Her mother’s pinched expression was vivid, through her voice alone. “Blight!”
“You got a bite?”
“No, Iris. Blight! The tomatoes have blight. I’ll have to tear out the whole lot!” Her voice was shrill now, and Iris imagined the blighty vines cowering in the shadow of her mother’s Wellington boots.
Millie Standish was not an avid gardener. She was a champion, a commanding presence in her local garden club and a force to be reckoned with in her own backyard. Throughout her county,
Millie gave seasonal lectures about preparing spring beds, cultivating summer soil, and putting perennials to sleep for the hard New England winter. Practices that gave the cozy, if false, impression that she was a nurturing woman. Her expertise in all things growing was well known and respected in the community, though Iris could hardly call her ministrations tender. Millie Standish did not coax flowers into bloom so much as she forced them. Her lush lakeside property may have evoked English countryside images of tea among the roses to the unknowing visitor. Big mistake. Millie Standish was an evolutionist, hard bent toward survival of the fittest. There was no pity for the delicate. She plucked and pruned with a vengeance, armed with various primitive tools to clip, hedge, and deadhead. What did not thrive was ripped from its roots and discarded without thought. Iris always pitied the seasonal work staff Millie hired. Like the meeker species in the garden, most didn’t survive the summer. Except for Ernesto, who for some reason returned year after year, as robust as the hedges that swelled around the family house’s foundation.
“Mom, can we talk?”
There was a pause, followed by another thud. Iris imagined the tomatoes screaming. “Isn’t that what we’re doing?”

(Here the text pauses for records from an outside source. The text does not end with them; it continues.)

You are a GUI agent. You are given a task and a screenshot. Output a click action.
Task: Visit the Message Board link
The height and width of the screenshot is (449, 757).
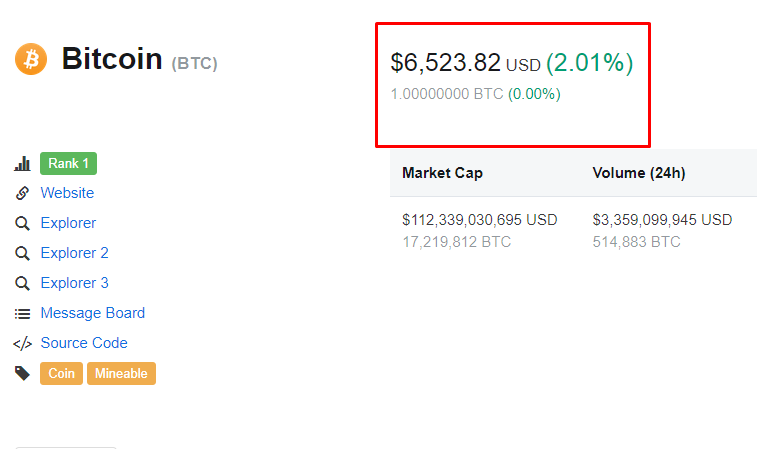[93, 313]
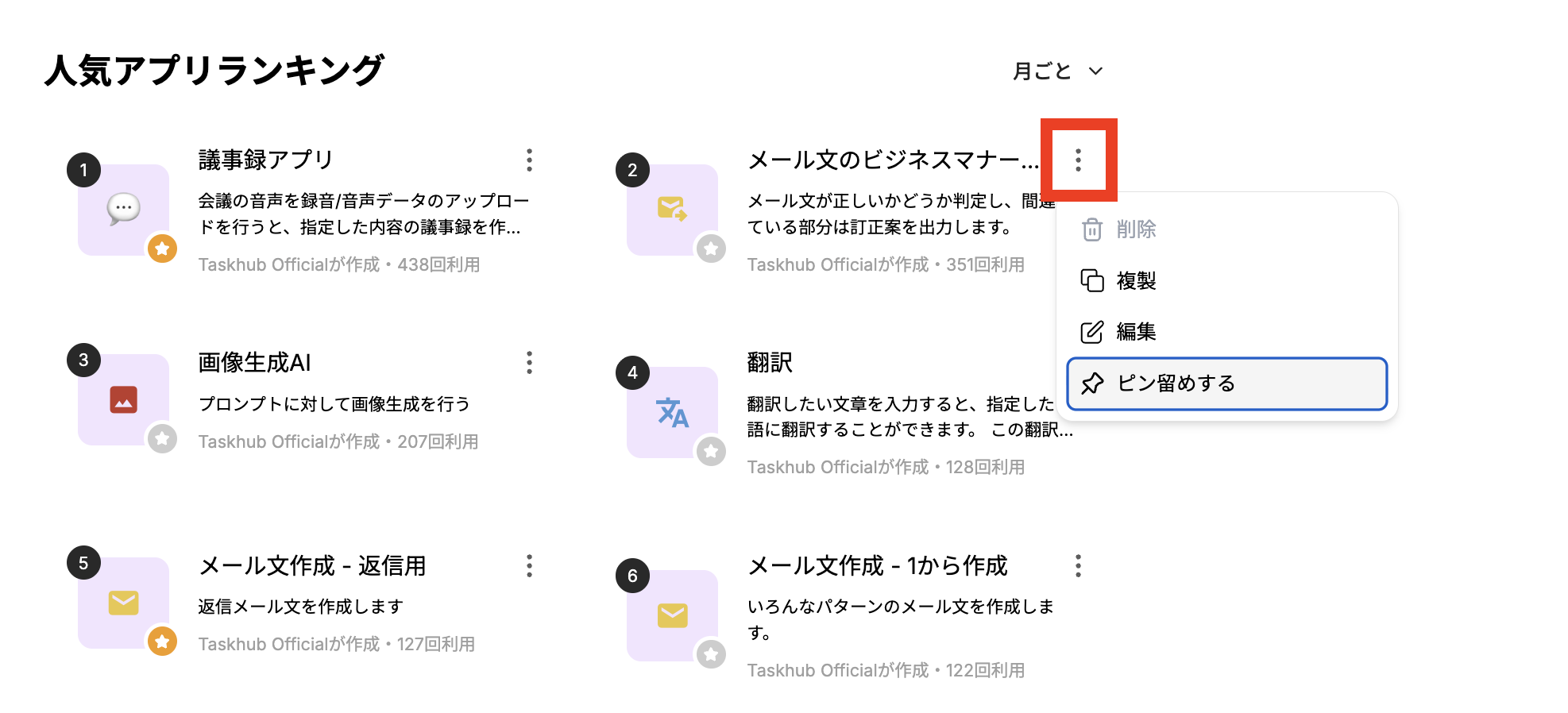Toggle favorite star on 翻訳 app
This screenshot has height=713, width=1568.
[x=711, y=452]
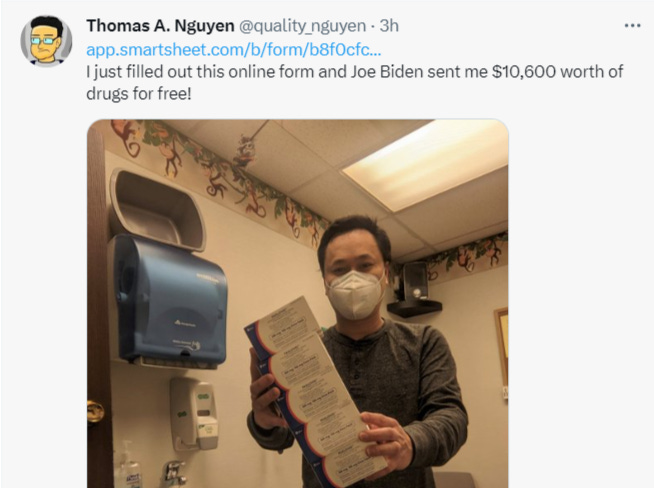Click the 3h timestamp of the tweet

pos(389,26)
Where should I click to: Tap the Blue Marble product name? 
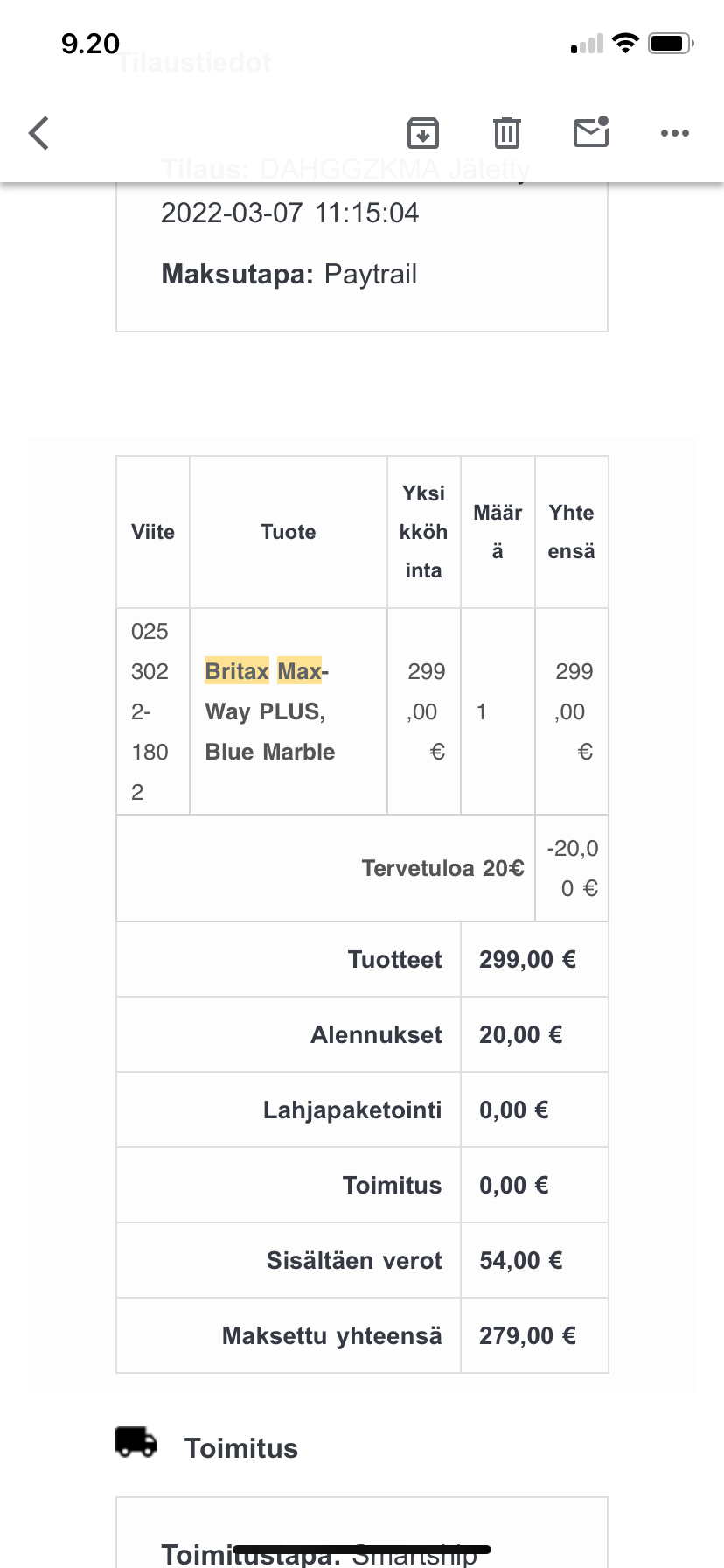coord(269,752)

Iris did not bother rolling her eyes. She was used to her mother’s impatient efficiency. “Well, yes. I suppose. Anyway, I was thinking the kids and I would come up there. For a couple of weeks.”
“Of course you’re coming. The wedding’s the first week of August. If we all survive until then.”
Iris ignored her mother’s invitation to indulge her complaints. She had bigger problems than bridal favors. “Actually, Mom, I was thinking sooner. And that we might stay a bit longer. If that’s okay with you and Dad.”
“Sooner? Longer?” Millie did not sound pleased by the idea. But then, she did not like surprises, even when they involved grandchildren. “What’s going on?” Millie Standish’s nose was sharper than her rat terriers’. She was onto Iris.